Women in Business Conference at STCC features stories of persistence.
SPRINGFIELD, Mass. – The speakers at the annual Women in Business Conference at Springfield Technical Community College may have come from different backgrounds. They may have taken different paths. They may carry different dreams in their hearts.
But they all have one thing in common: Persistence.
It’s a powerful trait that drove Sina Holloman to start her own company, HomeCare Hands. It’s how Liz Roberts became CEO of Valley Venture Mentors and how Kisha Zullo became president of Events of Joy. The other panelists who shared their experiences at the conference included Lori Fortuna, owner of Lori Fortuna Coaching and Suzanne Larocque, co-founder of Business Betties.
“People are going to tell you that you can’t do it because you’re a woman, because you’re a woman of color, because you’re this, or because you’re that,” Holloman said. “Says who? I do what I want. You guys do what you want. Just do it.”
Holloman and other speakers told stories about how they struggled yet ultimately achieved their dreams. The audience included students from STCC, Roger L. Putnam Vocational-Technical Academy, Minnechaug Regional High School and Lower Pioneer Valley Educational Collaborative (LPVEC). A networking lunch followed the presentations.
“STCC's School of Business and Information Technologies is delighted to offer the yearly Women in Business Conference to our students as well as area high school students,” said Diane Sabato, professor of Business Administration at STCC. “This year's theme, ‘Persistence,’ was inspired by Massachusetts’ own U.S. Senator Elizabeth Warren. As part of Women's History Month, we are celebrating women in business. The speakers offer a tremendous variety of experiences and life lessons to share with the students, which inspires them as they build their futures.”

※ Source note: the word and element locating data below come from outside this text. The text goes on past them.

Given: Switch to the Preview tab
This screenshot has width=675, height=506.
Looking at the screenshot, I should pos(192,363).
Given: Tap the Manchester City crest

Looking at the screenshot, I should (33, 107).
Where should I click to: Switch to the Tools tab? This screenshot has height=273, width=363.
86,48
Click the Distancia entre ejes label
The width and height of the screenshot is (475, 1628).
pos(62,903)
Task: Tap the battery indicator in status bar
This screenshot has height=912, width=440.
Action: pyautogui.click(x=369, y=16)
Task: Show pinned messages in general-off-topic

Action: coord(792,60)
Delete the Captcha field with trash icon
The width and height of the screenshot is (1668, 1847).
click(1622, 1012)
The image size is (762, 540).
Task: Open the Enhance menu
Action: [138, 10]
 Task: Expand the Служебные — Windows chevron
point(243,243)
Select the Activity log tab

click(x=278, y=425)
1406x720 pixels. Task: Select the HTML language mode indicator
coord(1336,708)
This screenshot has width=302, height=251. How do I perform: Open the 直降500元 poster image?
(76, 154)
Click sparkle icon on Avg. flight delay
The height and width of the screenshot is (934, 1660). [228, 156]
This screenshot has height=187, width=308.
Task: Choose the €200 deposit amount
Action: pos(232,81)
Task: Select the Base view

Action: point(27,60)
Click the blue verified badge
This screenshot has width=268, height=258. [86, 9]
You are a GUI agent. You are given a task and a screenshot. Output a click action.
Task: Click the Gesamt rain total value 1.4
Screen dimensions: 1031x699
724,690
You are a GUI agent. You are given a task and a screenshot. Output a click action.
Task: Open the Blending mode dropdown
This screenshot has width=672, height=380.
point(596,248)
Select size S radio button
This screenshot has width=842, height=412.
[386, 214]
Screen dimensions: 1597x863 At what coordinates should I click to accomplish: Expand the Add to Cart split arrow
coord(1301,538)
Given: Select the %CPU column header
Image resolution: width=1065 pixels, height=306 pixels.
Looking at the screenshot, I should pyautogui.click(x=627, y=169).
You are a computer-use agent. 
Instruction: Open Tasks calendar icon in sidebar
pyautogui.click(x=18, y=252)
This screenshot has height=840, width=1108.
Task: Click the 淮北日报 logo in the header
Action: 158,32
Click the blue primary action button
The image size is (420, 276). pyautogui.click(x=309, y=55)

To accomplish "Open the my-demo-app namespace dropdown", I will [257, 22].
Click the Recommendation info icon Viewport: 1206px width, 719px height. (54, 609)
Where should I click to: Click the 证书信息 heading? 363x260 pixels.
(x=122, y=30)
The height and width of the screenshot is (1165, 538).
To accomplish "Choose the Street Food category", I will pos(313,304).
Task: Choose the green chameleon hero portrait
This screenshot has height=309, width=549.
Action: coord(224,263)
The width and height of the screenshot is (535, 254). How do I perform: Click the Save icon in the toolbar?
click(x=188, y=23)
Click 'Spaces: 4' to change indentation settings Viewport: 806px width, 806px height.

While the conference featured female speakers, everyone was welcome to attend. One attendee, student Isaiah Jones of Springfield, said he wants to pursue an entrepreneurial career.
“I like to listen to these types of lectures,” he said. “I’ll go to trainings. They’ll have CEOs and other successful people speak to us about their stories and how they did it. Everybody can do it, no matter where you come from. You just have to stay persistent.”
Emily Duchesneau of East Longmeadow, is a business transfer student at STCC who said she was impressed with what she heard. Many speakers spoke about not knowing where their path would take them when they were younger.
“I don’t know what I want to do yet,” Duchesneau said. “It’s cool hearing that they didn’t know either, and they succeeded. They persisted.”
About Springfield Technical Community College
Founded in 1967 and located on 35 acres of the Springfield Armory National Historic Site, STCC is a major resource for the economic vitality of Western Massachusetts. As the only technical community college in Massachusetts, STCC, an Achieving the Dream Leader College, offers a variety of career programs unequalled in the state. STCC’s highly regarded transfer programs in business, engineering, liberal arts, science and technology continue to provide the most economical options for students pursuing a four-year degree. With an annual enrollment of more than 8,500 day, evening, weekend and online students, STCC is a vibrant campus rich in diversity.